Deportation is another criminal tool of Russia in the process of enslaving and exterminating peoples in the occupied Ukrainian lands.
Under Peter I, according to his order, the “Resettlement of the population from Right-Bank Ukraine to Left-Bank Ukraine” was carried out.
In December 1711 – January, February 1712, from an area of 35 thousand square kilometers, a cavalry corps of five regiments and several irregular military units under the command of General Karl Ewald von Renne and the direction of Field Marshal Boris Sheremetyev deported from 100 to 200 thousand Ukrainians.
To prevent their return, the military completely destroyed and burned down every single house. In the new location, people were abandoned to their fate. The number of victims is unknown.
In 1778, Ekaterina II, who was very close to the first occupation and annexation of the Crimea, ordered the deportation of more than 31,000 Christians from the Crimea. These were mainly Greeks, Armenians, Georgians and Vlachs. The military forcibly loaded people onto carts and took them to the steppes, to the area of the future Mariupol, Rostov, Taganrog, and Novoselytsia. Attempts at disobedience were suppressed by murder.
The ground for this was prepared by a Russian intelligence operation. Without official justification, the Patriarch of Constantinople appointed Ignatius Gozadini, who is associated with Russia, as Metropolitan of Crimea, also known as Saint Ignatius of Mariupol.
Gozadini immediately appealed to Ekaterina with a request to accept the Crimean Christians “under the sovereign’s hand.” Later, Ekaterina II awarded Gozadini with three thousand rubles and a silver panagia, which he wore instead of a cross, contrary to the canons.
The official justification was Russian disinformation about “fraternal assistance” in rescuing Christians from Muslim persecution.
In fact, religious tolerance reigned in the Crimea at that time; representatives of different faiths conducted business together, and formed mixed marriages. Three higher Orthodox theological schools operated in the Crimea.
“Christians came out with bitter sobs, ran, hid in forests and caves, and even converted to Islam, just to stay in their native land.”

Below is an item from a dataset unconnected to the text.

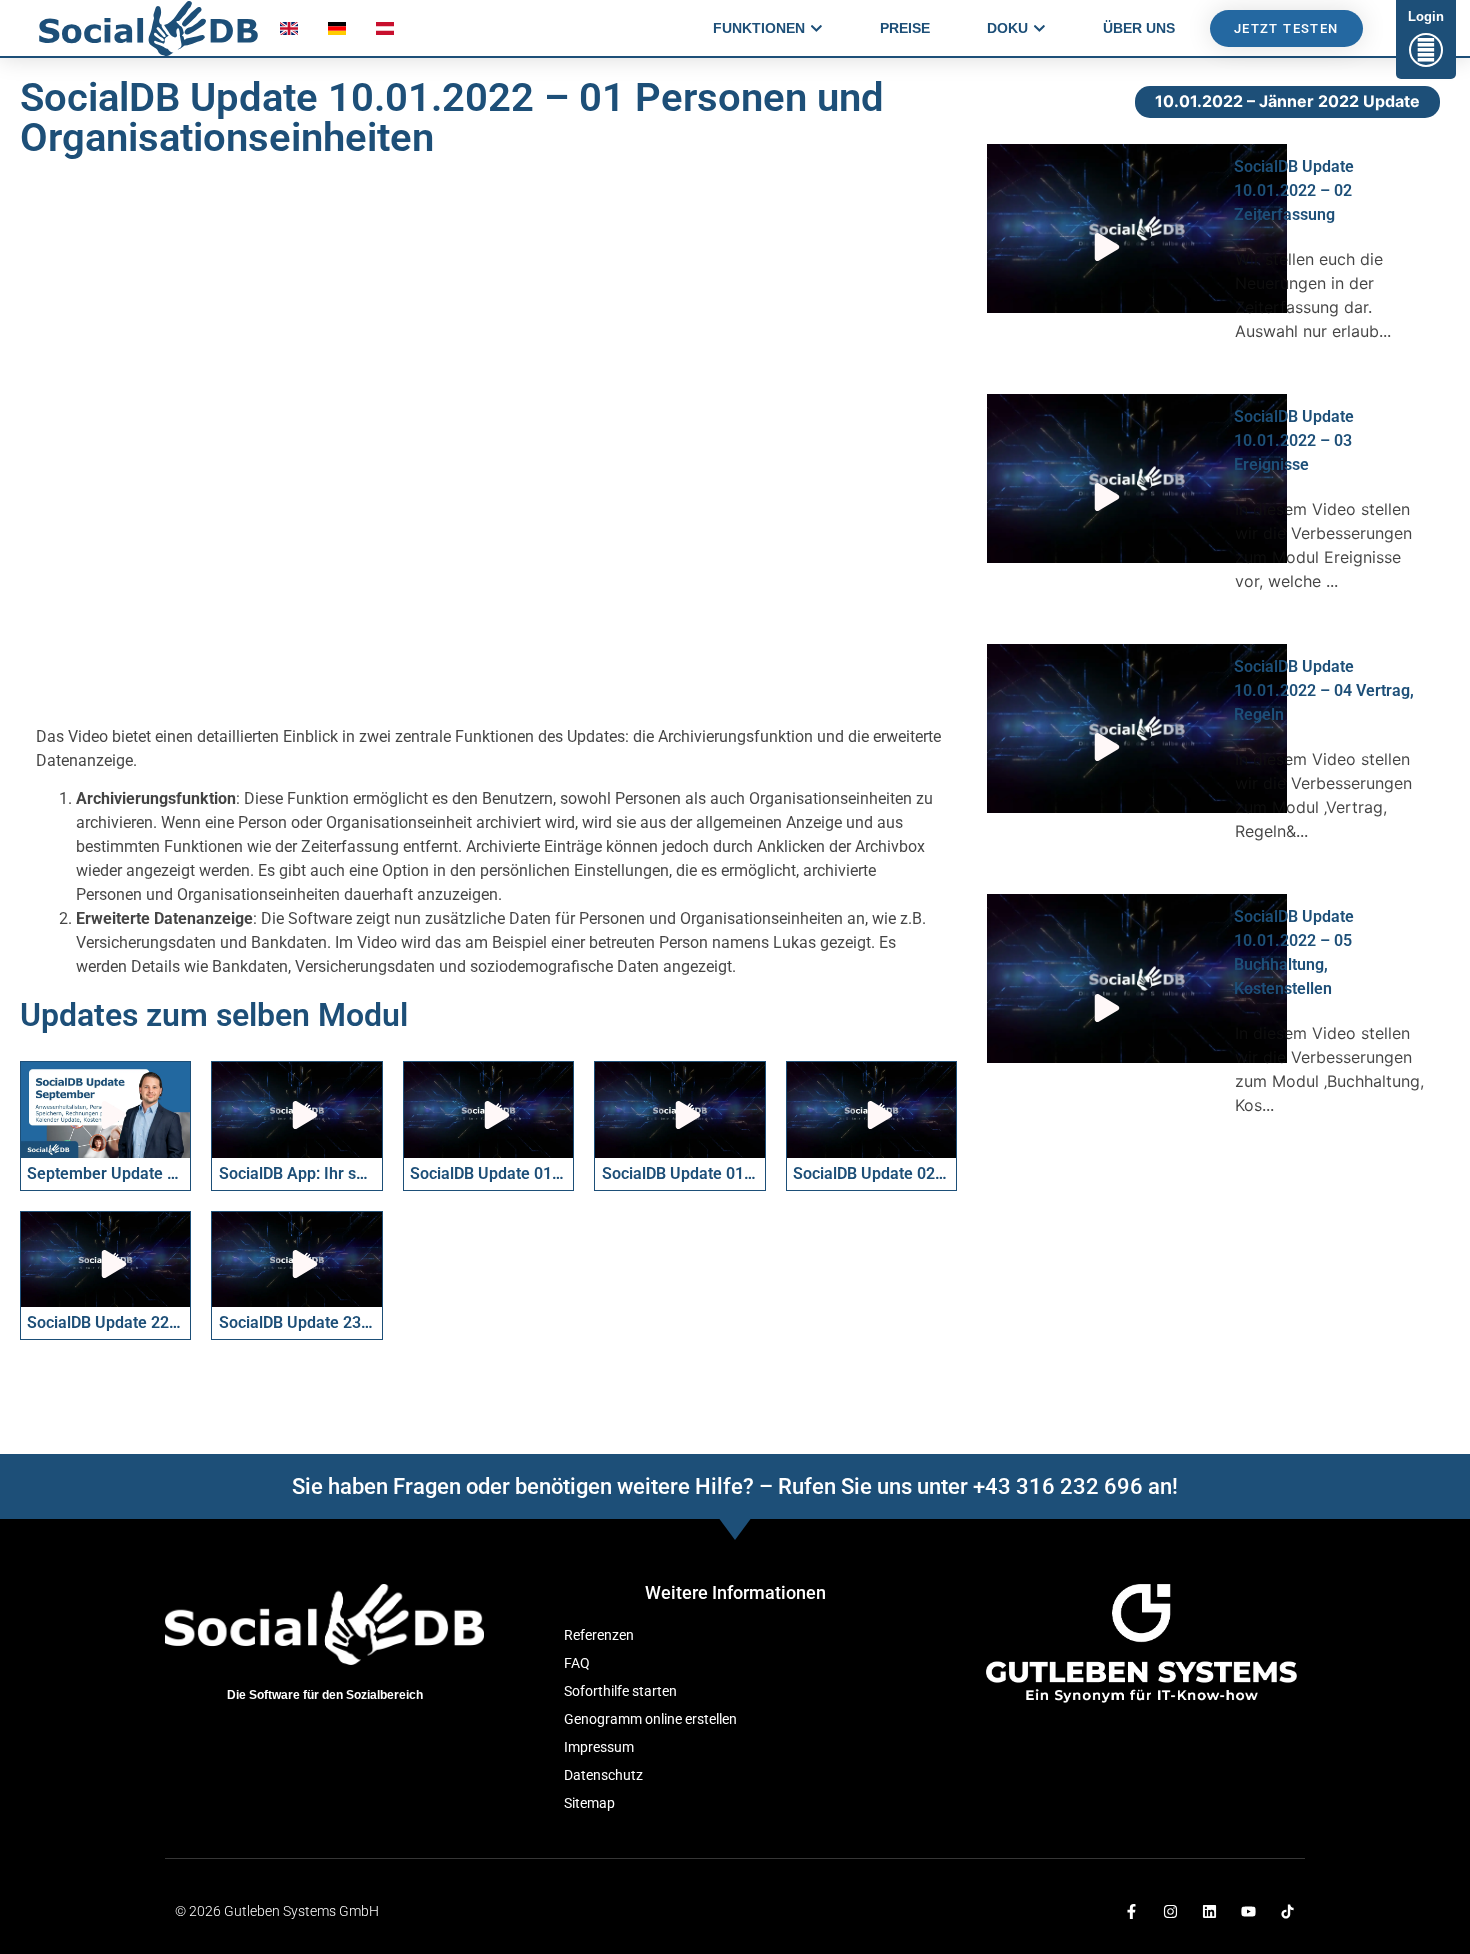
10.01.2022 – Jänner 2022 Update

Olexandr Bertier-Delagard. Researcher of the Crimea
Thus, the historical culture of 80 settlements and authentic districts in the cities of the Crimea was destroyed. Ekaterina II ordered: “Force the people to swarm in our deserted areas.”
The deportation was intended to undermine the economy of the Crimea and drive out the Ukrainian Cossacks from the southern lands.
“Entire families suffered, and many lost theirs… of the 9,000 male inhabitants not even a third remained…” – from a letter from the Greeks to the Russian government about the consequences of the deportation.
The number of victims is also unknown.
During World War I, Russia carried out mass deportations from the occupied territories of western Ukrainian lands.
During 1915-1916, 150,000 German colonists from almost 500 colonies were deported from Volyn to Siberia, the Volga region, the Caucasus, and the Urals regions. The Russians also deported Czechs, Jews, and Poles from many areas.
13,000 Ukrainians were forcibly deported deep into Russia in 1914-1915. Repressions were massively practised against Greek Catholics (including Metropolitan Andrei (Sheptytsky). While retreating from the occupied Ukrainian lands of Galicia, Kholm, Podlasie, Volyn and Berest, Russian troops deported the Ukrainian population and destroyed household and residential buildings.
In 1918-1922, hundreds of thousands of people were deported from Russian-occupied Ukraine.
During the so-called “collectivization” and “dekulakization” of the 1930s, more than 63,000 wealthy families were forcibly deported from Ukraine to harsh conditions in Siberia, the Urals, Yakutia and the Far East.
The forced transportation was accompanied by shootings for disobedience (even for trying to take a photo of their own house as a keepsake). Elderly people were often separated from their families, not taken out and left to their fate because they posed no threat to the occupation regime.
In total, 400 thousand households were “dekulakized” in the territories of the so-called USSR, that is, ravaged and plundered. The total number of people deported in the USSR during these years, according to various estimates, reaches 10–11 million people, of whom approximately a third died. The mass destruction of successful agricultural production in Ukraine was one of the prerequisites for the Holodomor.